ACTIVITY: In the entries below, the lines from the one with "Unit 14, Tower" through the one with "The Icon BSD" are to be copied exactly; both ends count.

MATERIALS PROVIDED Start Marker

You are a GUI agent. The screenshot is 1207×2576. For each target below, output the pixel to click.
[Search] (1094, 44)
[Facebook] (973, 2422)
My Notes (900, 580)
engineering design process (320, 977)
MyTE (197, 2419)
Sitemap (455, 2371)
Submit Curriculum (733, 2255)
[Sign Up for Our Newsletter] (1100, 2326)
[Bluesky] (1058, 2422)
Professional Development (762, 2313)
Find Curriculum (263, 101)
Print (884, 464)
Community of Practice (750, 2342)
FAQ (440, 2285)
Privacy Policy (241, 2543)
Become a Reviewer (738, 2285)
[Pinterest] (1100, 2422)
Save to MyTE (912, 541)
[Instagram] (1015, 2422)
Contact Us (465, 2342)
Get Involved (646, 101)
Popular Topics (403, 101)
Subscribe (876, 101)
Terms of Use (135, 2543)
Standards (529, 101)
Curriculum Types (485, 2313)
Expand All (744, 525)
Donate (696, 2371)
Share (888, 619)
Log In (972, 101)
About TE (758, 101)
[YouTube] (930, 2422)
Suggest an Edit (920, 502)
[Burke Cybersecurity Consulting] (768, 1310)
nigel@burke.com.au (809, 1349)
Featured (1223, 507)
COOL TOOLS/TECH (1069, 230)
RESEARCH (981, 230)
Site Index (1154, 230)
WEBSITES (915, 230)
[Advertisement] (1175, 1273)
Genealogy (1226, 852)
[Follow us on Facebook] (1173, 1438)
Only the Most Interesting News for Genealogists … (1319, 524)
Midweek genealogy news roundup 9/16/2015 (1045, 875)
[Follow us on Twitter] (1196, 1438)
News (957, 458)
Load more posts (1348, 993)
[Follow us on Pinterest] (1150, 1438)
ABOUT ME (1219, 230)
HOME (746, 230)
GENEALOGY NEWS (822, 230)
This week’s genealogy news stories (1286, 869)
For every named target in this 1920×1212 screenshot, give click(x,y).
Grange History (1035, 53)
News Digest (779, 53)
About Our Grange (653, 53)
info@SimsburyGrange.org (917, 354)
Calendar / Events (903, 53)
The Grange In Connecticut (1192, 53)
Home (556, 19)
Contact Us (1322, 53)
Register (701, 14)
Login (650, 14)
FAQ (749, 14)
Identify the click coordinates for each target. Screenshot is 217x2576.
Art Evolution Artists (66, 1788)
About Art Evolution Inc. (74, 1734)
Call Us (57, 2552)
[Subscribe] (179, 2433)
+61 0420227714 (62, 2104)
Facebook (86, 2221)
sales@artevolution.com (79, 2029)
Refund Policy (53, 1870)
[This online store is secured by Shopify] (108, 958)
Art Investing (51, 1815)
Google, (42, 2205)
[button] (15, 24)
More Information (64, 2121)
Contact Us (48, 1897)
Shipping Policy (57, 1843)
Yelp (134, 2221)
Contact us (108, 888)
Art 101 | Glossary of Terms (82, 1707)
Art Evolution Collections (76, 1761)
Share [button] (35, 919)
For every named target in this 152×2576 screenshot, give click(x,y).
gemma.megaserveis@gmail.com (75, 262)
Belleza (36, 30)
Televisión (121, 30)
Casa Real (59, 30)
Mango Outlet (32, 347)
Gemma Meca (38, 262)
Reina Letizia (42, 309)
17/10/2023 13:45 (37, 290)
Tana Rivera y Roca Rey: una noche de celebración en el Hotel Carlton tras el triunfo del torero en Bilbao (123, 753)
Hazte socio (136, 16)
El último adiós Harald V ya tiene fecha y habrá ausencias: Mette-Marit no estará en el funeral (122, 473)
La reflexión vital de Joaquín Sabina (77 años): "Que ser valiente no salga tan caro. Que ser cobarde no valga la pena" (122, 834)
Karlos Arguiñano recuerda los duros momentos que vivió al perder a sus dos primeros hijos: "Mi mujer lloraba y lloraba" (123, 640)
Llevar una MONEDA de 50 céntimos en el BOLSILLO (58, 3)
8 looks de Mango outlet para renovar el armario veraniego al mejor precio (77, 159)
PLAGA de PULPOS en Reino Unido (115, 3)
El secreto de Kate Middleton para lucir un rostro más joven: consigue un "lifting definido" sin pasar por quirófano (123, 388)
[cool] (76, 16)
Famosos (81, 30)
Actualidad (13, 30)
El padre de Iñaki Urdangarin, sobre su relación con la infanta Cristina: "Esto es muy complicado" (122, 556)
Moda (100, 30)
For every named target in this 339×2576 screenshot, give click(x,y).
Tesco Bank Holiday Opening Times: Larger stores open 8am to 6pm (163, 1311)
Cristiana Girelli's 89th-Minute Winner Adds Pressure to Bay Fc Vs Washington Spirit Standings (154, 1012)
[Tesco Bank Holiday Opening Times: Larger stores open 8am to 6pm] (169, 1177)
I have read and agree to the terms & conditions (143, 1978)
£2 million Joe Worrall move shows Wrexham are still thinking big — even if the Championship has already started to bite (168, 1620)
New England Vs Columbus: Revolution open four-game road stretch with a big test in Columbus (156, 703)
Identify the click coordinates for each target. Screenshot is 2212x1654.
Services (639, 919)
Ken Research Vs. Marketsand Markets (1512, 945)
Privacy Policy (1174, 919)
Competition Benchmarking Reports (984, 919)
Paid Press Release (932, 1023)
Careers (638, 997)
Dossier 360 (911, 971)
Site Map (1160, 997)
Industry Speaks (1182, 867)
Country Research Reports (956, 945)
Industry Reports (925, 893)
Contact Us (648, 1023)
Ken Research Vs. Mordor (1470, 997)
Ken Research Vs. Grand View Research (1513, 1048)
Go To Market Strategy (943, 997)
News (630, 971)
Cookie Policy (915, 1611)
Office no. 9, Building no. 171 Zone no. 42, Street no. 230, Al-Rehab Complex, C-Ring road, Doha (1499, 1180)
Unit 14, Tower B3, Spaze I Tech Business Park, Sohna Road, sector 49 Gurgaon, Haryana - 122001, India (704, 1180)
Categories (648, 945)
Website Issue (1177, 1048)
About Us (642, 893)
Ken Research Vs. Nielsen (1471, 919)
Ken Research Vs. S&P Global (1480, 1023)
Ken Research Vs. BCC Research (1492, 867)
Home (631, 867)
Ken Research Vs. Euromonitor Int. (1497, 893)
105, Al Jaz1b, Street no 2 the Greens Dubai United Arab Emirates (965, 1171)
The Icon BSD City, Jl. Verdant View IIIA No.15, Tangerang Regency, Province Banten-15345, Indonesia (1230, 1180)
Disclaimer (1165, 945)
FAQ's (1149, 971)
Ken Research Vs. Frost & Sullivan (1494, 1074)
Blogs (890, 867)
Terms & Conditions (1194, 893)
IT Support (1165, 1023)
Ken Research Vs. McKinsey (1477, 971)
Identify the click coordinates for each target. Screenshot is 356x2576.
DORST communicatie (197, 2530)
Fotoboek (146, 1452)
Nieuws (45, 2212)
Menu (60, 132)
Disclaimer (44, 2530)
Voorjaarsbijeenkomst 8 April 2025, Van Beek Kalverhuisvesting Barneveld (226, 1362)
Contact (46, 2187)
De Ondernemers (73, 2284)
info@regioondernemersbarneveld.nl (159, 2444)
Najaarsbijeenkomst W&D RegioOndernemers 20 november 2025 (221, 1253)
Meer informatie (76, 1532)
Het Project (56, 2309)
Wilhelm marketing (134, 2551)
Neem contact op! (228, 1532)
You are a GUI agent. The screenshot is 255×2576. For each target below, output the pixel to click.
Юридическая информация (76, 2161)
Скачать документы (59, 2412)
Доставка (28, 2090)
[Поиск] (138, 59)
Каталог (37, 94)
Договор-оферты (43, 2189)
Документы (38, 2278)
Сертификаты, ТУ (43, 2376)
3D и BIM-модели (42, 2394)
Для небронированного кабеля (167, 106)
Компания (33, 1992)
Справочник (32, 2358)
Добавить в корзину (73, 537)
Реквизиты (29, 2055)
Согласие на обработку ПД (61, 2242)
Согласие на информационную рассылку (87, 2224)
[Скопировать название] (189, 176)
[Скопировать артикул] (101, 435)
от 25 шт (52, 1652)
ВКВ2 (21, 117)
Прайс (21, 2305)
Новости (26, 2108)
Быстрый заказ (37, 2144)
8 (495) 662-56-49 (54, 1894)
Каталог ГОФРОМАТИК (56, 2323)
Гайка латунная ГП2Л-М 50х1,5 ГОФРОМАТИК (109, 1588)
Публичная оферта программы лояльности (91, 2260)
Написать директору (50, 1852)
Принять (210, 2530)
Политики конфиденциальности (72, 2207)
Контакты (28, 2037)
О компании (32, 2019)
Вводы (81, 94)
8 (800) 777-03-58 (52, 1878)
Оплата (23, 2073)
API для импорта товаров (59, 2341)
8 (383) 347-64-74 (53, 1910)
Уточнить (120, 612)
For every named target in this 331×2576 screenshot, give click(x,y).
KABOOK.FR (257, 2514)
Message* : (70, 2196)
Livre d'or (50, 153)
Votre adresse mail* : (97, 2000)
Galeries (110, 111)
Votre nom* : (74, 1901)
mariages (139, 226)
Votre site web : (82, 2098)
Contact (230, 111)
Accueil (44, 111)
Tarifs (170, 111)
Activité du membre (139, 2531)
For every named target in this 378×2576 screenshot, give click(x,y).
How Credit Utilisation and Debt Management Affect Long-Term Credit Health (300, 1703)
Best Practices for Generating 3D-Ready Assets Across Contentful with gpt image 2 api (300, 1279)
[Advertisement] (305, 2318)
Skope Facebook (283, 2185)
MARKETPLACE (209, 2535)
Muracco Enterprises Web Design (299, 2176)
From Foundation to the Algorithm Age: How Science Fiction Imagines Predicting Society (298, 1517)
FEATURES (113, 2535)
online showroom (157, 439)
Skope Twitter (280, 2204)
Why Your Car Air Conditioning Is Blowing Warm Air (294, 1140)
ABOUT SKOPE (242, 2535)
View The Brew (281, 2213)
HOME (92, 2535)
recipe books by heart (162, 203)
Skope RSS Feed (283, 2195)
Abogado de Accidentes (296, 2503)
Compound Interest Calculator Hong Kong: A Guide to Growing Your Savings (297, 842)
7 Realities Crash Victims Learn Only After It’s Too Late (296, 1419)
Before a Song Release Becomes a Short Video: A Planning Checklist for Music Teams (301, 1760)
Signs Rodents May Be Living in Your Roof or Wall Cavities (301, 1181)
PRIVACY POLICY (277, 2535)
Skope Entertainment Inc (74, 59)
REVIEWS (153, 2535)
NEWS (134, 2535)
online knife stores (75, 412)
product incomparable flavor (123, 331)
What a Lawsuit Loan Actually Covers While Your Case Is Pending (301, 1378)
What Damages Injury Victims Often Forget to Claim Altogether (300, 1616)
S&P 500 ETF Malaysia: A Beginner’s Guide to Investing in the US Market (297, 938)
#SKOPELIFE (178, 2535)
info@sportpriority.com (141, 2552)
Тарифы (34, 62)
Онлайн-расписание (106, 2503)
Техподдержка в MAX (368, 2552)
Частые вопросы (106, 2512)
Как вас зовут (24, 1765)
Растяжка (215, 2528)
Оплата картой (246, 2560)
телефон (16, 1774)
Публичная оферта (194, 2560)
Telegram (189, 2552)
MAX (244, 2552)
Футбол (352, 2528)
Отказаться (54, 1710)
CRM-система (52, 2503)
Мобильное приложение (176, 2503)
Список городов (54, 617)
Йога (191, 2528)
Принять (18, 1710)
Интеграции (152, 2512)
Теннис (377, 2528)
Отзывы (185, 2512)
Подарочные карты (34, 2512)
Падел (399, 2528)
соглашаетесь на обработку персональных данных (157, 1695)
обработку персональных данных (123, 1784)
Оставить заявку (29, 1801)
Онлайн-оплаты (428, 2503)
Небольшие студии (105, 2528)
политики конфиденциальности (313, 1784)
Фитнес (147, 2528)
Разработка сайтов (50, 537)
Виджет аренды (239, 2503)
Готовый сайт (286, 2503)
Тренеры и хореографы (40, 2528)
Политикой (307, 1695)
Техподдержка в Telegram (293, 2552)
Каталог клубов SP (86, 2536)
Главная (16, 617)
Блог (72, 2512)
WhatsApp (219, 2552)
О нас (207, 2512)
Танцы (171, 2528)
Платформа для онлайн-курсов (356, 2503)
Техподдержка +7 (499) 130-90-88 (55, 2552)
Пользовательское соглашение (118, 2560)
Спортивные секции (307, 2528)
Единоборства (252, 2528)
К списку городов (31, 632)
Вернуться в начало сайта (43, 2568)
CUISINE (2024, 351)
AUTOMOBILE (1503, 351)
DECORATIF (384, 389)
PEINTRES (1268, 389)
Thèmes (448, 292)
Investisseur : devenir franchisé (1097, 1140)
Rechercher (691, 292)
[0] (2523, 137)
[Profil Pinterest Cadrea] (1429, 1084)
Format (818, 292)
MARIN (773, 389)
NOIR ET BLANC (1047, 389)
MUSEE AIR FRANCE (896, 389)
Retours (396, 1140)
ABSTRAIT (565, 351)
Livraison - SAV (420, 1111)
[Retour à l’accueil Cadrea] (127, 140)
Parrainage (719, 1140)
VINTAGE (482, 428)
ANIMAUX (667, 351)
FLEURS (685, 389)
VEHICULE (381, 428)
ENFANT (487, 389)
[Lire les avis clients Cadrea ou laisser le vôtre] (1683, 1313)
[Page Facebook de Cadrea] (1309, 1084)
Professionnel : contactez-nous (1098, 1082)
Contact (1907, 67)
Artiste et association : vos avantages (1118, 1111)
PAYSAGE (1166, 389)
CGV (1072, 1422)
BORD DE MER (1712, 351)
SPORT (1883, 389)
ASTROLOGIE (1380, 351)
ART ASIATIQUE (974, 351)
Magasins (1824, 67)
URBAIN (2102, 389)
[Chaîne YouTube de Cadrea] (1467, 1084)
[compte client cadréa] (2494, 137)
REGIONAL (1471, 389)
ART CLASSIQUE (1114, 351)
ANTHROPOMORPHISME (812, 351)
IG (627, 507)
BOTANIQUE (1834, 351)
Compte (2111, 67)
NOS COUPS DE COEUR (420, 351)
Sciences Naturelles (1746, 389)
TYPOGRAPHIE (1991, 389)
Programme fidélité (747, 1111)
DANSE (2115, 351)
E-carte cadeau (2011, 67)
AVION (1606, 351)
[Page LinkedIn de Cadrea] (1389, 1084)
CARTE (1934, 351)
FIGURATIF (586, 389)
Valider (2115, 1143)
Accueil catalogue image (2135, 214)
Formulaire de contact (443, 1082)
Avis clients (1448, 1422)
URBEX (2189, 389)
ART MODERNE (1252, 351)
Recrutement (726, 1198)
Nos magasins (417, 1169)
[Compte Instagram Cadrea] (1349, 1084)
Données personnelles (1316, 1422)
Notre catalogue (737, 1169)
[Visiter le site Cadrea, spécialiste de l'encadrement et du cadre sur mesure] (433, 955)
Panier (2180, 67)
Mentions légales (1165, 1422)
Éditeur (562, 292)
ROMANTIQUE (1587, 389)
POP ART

MATERIALS PROVIDED End Marker

SOLUTION TO THIS PROBLEM:
Unit 14, Tower B3, Spaze I Tech Business Park, Sohna Road, sector 49 Gurgaon, Haryana - 122001, India (704, 1180)
Categories (648, 945)
Website Issue (1177, 1048)
About Us (642, 893)
Ken Research Vs. Nielsen (1471, 919)
Ken Research Vs. S&P Global (1480, 1023)
Ken Research Vs. BCC Research (1492, 867)
Home (631, 867)
Ken Research Vs. Euromonitor Int. (1497, 893)
105, Al Jaz1b, Street no 2 the Greens Dubai United Arab Emirates (965, 1171)
The Icon BSD City, Jl. Verdant View IIIA No.15, Tangerang Regency, Province Banten-15345, Indonesia (1230, 1180)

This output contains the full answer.